** TASK TO CARRY OUT **
When you find the line with "Screen dimensions: 1611x1214" among the records below, reproduce it and each line after it exactly, ending with the line with "Task: Open the data panel grid icon".

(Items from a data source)
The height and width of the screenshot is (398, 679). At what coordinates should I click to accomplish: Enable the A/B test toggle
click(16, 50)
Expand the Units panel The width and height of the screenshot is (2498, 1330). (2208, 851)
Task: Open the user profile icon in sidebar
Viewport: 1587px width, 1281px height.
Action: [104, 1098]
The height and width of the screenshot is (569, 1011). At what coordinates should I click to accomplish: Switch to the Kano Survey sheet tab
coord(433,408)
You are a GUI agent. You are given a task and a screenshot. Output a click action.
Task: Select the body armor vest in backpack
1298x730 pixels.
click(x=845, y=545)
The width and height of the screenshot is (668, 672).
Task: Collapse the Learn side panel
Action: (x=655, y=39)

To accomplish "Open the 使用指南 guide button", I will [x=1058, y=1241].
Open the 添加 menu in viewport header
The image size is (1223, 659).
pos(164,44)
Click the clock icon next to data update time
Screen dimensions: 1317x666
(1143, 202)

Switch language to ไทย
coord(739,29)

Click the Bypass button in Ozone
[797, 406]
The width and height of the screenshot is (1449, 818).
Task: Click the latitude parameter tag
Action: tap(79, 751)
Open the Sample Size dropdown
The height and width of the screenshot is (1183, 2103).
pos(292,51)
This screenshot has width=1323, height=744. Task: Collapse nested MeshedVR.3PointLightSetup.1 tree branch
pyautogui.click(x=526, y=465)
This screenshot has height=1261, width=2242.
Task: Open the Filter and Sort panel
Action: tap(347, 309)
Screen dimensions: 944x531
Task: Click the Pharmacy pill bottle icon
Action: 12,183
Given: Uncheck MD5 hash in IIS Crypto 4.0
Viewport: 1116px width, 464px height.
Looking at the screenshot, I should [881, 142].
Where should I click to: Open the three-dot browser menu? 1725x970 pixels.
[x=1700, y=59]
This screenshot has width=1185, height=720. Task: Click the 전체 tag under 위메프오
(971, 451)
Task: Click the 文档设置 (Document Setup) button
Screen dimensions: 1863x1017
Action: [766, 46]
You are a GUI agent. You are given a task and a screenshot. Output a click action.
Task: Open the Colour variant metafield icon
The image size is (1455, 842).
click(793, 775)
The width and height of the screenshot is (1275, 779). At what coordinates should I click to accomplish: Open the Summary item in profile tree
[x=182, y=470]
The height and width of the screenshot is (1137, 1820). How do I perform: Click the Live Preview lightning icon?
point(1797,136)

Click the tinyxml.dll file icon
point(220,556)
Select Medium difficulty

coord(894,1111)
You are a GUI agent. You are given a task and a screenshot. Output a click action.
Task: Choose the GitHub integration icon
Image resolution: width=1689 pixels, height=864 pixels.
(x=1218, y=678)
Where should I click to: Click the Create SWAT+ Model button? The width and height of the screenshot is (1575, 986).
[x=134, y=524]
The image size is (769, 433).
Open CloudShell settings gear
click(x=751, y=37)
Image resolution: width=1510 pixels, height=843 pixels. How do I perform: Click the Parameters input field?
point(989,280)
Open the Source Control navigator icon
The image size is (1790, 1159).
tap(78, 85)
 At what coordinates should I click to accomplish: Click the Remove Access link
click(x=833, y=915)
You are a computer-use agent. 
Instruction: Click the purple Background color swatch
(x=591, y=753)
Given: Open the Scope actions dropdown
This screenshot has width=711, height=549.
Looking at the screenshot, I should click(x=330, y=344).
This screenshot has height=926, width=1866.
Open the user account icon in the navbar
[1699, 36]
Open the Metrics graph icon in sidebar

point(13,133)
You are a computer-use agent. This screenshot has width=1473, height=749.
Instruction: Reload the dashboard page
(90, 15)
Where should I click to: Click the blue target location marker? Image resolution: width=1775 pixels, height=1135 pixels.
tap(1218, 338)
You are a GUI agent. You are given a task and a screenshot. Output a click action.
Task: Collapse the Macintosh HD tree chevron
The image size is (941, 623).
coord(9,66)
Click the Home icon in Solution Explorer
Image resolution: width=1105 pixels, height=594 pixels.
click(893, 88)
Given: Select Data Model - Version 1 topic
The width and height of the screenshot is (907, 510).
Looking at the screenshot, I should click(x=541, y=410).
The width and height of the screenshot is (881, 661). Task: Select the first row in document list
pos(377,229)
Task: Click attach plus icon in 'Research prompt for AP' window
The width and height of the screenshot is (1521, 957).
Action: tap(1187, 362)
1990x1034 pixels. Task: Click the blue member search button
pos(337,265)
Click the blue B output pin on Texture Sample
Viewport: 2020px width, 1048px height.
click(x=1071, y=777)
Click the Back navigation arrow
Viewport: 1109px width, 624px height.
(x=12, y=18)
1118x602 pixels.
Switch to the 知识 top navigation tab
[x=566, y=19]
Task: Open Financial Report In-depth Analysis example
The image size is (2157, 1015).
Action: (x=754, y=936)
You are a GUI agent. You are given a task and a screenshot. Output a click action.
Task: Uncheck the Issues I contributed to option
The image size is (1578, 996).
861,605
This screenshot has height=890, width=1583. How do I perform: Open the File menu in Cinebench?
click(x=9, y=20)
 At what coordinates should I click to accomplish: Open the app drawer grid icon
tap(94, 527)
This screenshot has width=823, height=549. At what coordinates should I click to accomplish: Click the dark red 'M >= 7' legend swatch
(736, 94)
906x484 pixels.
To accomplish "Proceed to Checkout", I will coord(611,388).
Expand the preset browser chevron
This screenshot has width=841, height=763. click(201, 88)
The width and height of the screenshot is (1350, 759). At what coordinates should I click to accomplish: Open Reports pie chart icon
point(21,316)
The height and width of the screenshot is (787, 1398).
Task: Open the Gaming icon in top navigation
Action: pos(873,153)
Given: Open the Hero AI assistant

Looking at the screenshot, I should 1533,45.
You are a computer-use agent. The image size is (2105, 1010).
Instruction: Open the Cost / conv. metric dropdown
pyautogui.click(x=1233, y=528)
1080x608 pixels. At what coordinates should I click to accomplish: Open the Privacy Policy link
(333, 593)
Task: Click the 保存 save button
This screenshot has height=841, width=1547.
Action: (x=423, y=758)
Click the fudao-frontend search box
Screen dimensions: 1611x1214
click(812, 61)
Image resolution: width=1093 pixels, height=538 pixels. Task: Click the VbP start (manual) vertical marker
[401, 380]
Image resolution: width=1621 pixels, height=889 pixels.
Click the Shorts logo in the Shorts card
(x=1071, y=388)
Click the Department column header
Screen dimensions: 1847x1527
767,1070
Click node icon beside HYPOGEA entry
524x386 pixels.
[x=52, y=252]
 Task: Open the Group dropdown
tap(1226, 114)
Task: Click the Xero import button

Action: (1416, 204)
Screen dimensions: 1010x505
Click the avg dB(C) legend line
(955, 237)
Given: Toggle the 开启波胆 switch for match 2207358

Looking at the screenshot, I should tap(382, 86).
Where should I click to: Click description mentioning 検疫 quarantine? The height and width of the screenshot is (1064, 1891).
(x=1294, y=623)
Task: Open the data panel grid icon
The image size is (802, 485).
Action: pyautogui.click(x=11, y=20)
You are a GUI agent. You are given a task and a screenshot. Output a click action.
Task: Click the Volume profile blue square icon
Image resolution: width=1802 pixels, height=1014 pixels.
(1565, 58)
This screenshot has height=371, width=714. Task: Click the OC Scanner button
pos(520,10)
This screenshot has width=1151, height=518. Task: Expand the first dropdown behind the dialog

** OUTPUT OF THE TASK **
Screen dimensions: 1611x1214
click(812, 61)
Image resolution: width=1093 pixels, height=538 pixels. Task: Click the VbP start (manual) vertical marker
[401, 380]
Image resolution: width=1621 pixels, height=889 pixels.
Click the Shorts logo in the Shorts card
(x=1071, y=388)
Click the Department column header
Screen dimensions: 1847x1527
767,1070
Click node icon beside HYPOGEA entry
524x386 pixels.
[x=52, y=252]
 Task: Open the Group dropdown
tap(1226, 114)
Task: Click the Xero import button

Action: (1416, 204)
Screen dimensions: 1010x505
Click the avg dB(C) legend line
(955, 237)
Given: Toggle the 开启波胆 switch for match 2207358

Looking at the screenshot, I should tap(382, 86).
Where should I click to: Click description mentioning 検疫 quarantine? The height and width of the screenshot is (1064, 1891).
(x=1294, y=623)
Task: Open the data panel grid icon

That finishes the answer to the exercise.